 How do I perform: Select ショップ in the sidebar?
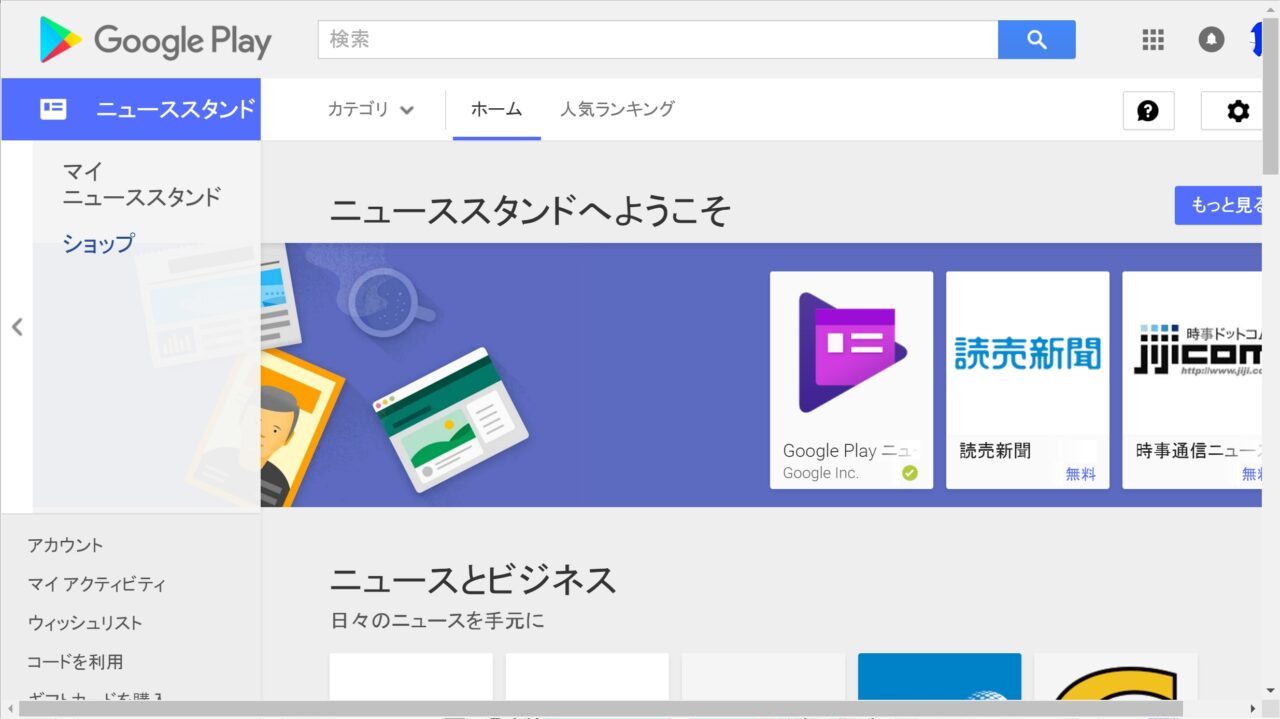tap(98, 243)
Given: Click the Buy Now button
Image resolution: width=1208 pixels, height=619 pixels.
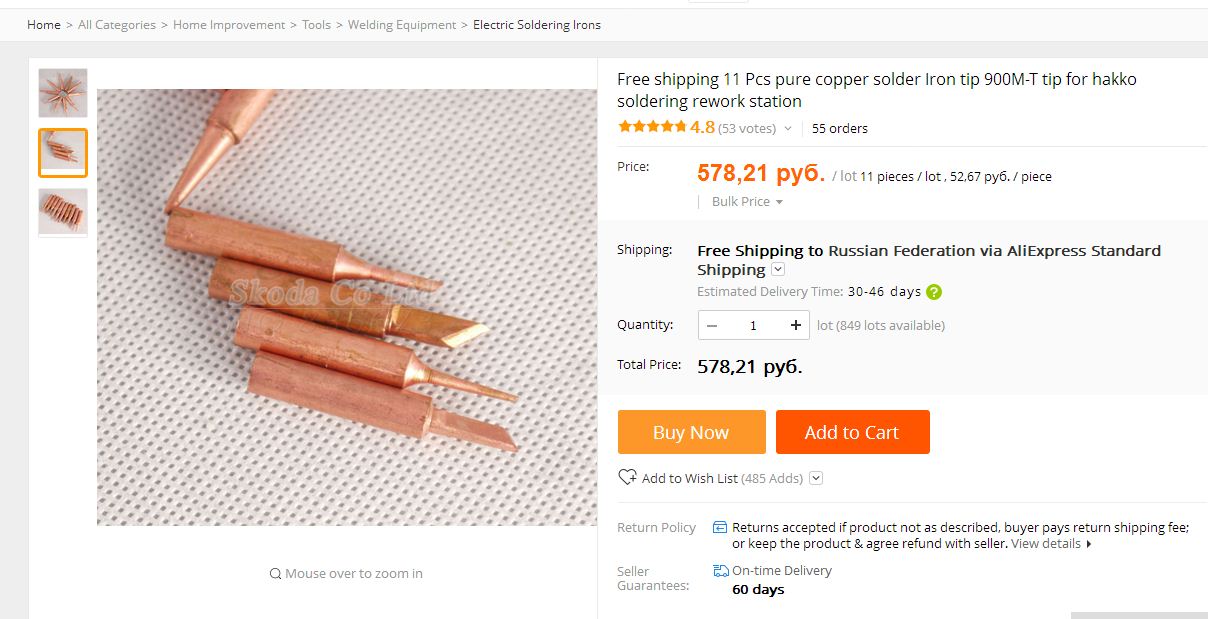Looking at the screenshot, I should (x=691, y=432).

> _Work task_:
Starting with the line that holds "Given: Click the Buy Now button", print each line through the last one of the data exactly as written, but do not include the pictures.

> _Answer to this exercise_:
Given: Click the Buy Now button
Image resolution: width=1208 pixels, height=619 pixels.
Looking at the screenshot, I should (x=691, y=432).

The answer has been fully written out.